### EXERCISE
Would you set down every line of the data below exactly as it reads?

### DATA FOR THIS EXERCISE
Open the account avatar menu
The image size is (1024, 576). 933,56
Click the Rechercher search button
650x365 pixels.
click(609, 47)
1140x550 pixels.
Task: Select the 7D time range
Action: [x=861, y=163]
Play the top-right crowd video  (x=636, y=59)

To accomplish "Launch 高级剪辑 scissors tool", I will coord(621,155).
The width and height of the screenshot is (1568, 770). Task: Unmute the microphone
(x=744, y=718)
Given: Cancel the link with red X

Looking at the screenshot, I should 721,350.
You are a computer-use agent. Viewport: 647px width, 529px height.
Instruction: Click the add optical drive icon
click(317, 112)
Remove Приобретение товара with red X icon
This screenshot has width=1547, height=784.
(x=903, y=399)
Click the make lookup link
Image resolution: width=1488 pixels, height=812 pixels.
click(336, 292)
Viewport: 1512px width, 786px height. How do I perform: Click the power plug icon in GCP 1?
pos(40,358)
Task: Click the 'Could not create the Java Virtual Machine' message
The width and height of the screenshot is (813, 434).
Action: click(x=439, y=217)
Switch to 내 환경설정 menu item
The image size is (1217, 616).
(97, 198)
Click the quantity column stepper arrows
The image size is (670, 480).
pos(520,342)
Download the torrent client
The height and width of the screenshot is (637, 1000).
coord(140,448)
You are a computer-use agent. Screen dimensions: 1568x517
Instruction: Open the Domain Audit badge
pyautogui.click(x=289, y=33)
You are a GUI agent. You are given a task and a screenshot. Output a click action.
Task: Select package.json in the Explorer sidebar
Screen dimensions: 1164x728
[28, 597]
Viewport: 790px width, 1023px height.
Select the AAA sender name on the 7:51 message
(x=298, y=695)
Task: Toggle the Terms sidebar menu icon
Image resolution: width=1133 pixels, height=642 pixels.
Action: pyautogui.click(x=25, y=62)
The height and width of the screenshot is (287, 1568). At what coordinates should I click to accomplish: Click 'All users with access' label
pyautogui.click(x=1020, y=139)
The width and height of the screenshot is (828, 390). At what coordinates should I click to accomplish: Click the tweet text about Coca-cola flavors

### TASK ANSWER
Open the account avatar menu
The image size is (1024, 576). 933,56
Click the Rechercher search button
650x365 pixels.
click(609, 47)
1140x550 pixels.
Task: Select the 7D time range
Action: [x=861, y=163]
Play the top-right crowd video  (x=636, y=59)

To accomplish "Launch 高级剪辑 scissors tool", I will coord(621,155).
The width and height of the screenshot is (1568, 770). Task: Unmute the microphone
(x=744, y=718)
Given: Cancel the link with red X

Looking at the screenshot, I should 721,350.
You are a computer-use agent. Viewport: 647px width, 529px height.
Instruction: Click the add optical drive icon
click(317, 112)
Remove Приобретение товара with red X icon
This screenshot has width=1547, height=784.
(x=903, y=399)
Click the make lookup link
Image resolution: width=1488 pixels, height=812 pixels.
click(336, 292)
Viewport: 1512px width, 786px height. How do I perform: Click the power plug icon in GCP 1?
pos(40,358)
Task: Click the 'Could not create the Java Virtual Machine' message
The width and height of the screenshot is (813, 434).
Action: click(x=439, y=217)
Switch to 내 환경설정 menu item
The image size is (1217, 616).
(97, 198)
Click the quantity column stepper arrows
The image size is (670, 480).
pos(520,342)
Download the torrent client
The height and width of the screenshot is (637, 1000).
coord(140,448)
You are a computer-use agent. Screen dimensions: 1568x517
Instruction: Open the Domain Audit badge
pyautogui.click(x=289, y=33)
You are a GUI agent. You are given a task and a screenshot. Output a click action.
Task: Select package.json in the Explorer sidebar
Screen dimensions: 1164x728
[28, 597]
Viewport: 790px width, 1023px height.
Select the AAA sender name on the 7:51 message
(x=298, y=695)
Task: Toggle the Terms sidebar menu icon
Image resolution: width=1133 pixels, height=642 pixels.
Action: pyautogui.click(x=25, y=62)
The height and width of the screenshot is (287, 1568). At what coordinates should I click to accomplish: Click 'All users with access' label
pyautogui.click(x=1020, y=139)
The width and height of the screenshot is (828, 390). At what coordinates should I click to accomplish: Click the tweet text about Coca-cola flavors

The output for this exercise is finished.